Italy continued its summer of incredible sporting success by clinching gold in the men’s 4x100m relay at the Tokyo 2020 Olympics.
It was the country’s first-ever victory in the men’s relay and brings the total number of medals won by Italy so far at this Olympics to 38 – placing it seventh in the medals table, the highest among countries from mainland Europe.
“This is an historic record, we don’t want it to stop,” said Giovanni Malagò, the president of the Italian Olympic Committee.
The Italian president, Sergio Mattarella, called Malagò immediately after the relay victory. “You’ve been brilliant, I am very proud of you all and will be waiting for you at the Quirinal [the presidential palace],” he reportedly said.
Italy’s foreign minister, Luigi Di Maio, said: “In Tokyo we’re writing history, an all-Italian history. What a crazy day, and how much joy the Azzurri are giving us. Heart, pride and a lot of grit.”
Italy’s athletes were already doing the country proud when earlier on Friday Luigi Busà won gold in the men’s 75kg karate, beating Rafael Aghayev from Azerbaijan. Antonella Palmisano also won gold in the women’s 20km race walk after Massimo Stano triumphed in the men’s event on Thursday.

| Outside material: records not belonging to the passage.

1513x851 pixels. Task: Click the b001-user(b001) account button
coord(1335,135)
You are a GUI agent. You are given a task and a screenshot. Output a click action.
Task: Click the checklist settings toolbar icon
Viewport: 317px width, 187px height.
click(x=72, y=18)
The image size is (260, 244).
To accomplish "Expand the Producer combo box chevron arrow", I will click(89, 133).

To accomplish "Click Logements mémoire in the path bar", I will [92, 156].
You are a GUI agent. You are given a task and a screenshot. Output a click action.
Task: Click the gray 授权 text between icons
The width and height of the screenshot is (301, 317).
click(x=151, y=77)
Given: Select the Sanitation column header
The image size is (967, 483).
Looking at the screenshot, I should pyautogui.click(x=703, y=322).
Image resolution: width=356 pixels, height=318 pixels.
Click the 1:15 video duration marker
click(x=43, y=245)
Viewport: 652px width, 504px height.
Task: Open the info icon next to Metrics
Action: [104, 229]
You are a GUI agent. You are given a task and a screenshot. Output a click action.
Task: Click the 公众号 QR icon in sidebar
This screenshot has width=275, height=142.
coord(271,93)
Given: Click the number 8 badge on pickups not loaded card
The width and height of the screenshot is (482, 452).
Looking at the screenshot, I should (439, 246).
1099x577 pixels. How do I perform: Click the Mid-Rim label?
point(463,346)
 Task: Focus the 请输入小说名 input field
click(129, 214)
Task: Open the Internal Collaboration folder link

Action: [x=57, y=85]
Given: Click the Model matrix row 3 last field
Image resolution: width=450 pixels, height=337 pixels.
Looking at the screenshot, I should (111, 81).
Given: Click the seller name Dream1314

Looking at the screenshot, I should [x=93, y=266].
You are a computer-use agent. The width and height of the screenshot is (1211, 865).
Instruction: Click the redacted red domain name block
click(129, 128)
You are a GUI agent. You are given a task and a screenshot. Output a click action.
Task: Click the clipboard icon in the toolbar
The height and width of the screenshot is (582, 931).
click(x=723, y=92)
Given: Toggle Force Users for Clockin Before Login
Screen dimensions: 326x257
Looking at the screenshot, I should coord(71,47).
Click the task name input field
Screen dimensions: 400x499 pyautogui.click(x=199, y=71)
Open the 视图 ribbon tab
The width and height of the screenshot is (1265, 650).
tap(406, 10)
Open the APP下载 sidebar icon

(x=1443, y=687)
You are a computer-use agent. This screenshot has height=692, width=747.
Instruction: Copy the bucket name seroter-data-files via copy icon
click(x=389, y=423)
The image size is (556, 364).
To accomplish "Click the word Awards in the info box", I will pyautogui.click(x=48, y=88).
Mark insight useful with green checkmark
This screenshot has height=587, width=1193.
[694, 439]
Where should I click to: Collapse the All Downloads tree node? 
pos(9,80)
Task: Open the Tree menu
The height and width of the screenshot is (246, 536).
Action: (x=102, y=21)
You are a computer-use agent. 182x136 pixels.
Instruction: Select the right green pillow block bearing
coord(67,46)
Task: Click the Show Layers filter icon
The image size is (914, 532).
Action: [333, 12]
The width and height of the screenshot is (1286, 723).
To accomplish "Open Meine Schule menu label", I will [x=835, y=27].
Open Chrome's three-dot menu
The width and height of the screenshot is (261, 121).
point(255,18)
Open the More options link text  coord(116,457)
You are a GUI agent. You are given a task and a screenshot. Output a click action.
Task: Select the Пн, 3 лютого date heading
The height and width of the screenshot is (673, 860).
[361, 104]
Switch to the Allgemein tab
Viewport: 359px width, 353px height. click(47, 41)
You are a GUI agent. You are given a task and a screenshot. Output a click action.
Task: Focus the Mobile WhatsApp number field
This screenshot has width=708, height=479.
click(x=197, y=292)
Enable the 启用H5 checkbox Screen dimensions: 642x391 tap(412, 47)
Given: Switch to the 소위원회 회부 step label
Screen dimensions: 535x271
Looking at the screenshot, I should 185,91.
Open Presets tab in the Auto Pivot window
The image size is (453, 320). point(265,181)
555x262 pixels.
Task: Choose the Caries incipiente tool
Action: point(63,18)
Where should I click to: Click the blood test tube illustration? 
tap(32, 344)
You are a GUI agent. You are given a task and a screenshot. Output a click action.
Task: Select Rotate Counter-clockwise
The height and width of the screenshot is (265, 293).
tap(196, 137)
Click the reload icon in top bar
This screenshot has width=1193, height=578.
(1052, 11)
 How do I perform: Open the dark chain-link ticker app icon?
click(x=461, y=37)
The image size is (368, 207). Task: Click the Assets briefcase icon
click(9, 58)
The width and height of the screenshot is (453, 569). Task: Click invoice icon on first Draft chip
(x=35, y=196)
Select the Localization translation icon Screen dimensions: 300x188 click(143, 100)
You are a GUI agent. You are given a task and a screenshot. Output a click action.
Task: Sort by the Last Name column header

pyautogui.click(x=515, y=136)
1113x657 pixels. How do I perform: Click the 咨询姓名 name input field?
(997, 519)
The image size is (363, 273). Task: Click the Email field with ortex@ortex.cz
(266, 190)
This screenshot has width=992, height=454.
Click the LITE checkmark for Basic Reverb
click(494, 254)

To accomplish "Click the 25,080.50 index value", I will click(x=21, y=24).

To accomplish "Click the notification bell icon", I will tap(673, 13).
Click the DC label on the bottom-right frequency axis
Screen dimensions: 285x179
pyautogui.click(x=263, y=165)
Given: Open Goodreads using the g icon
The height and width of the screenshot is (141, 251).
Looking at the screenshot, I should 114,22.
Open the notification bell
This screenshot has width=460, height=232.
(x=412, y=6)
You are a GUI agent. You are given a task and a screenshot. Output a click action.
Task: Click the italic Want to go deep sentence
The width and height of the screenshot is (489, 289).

“Italy doesn’t stop dreaming,” read the headline on the lead story of Corriere della Sera’s website on Friday. La Repubblica described the men’s relay win as “legendary” while La Stampa said it was “Italy’s fairytale”.
The quartet of Lorenzo Patta, Eseosa Desalu, Filippo Tortu and Lamont Marcell Jacobs – who won the 100m final on Monday – beat Great Britain into second place.
Tortu ran the final leg for Italy and fought back tears when speaking to reporters in Tokyo.
“It’s difficult to talk about me because the relay is run in four,” Tortu said. “I didn’t understand. I asked Lorenzo [Patta] if we had won and he confirmed it. It’s crazy. I thought I had run out of tears … tonight I won’t be able to sleep a wink, the most beautiful thing will be singing the national anthem on the podium tomorrow.”
The medals – as well as the success of the Italian rock band Måneskin at Eurovision, and the Euro 2020 football victory – have been seen by many as a kind of national redemption after a year-and-a-half of struggle that began with a strict lockdown at the start of the Covid pandemic.
“It has been an absolutely extraordinary summer,” said Sebastiano De Acutis, a sports teacher and expert in athletics. “There’s been such a great enthusiasm among fans of all sorts of sports. Italian athletics has come back to life – we haven’t had this kind of victory for so many years, not since the 1930s. We were hoping to win a medal in the relay, but didn’t expect gold.”
On Monday, Jacobs became not only the first Italian to reach an Olympic 100m final but the first to win gold. The Italian prime minister, Mario Draghi, was so moved by the victory that he disrupted an interview with a Spanish radio station to call Jacobs. “Italy is proud of you,” Draghi told the sprinter.
Also on Monday, Gianmarco Tamberi shared first place in the high jump.
Tamberi’s victory in particular was praised as one of the most heartwarming moments of the Tokyo Games, after he agreed to share gold with his friend and opponent, Mutaz Barshim of Qatar.
As soon as the official said that was possible, Tamberi instantly accepted, slapping Barshim’s hand and jumping into his arms.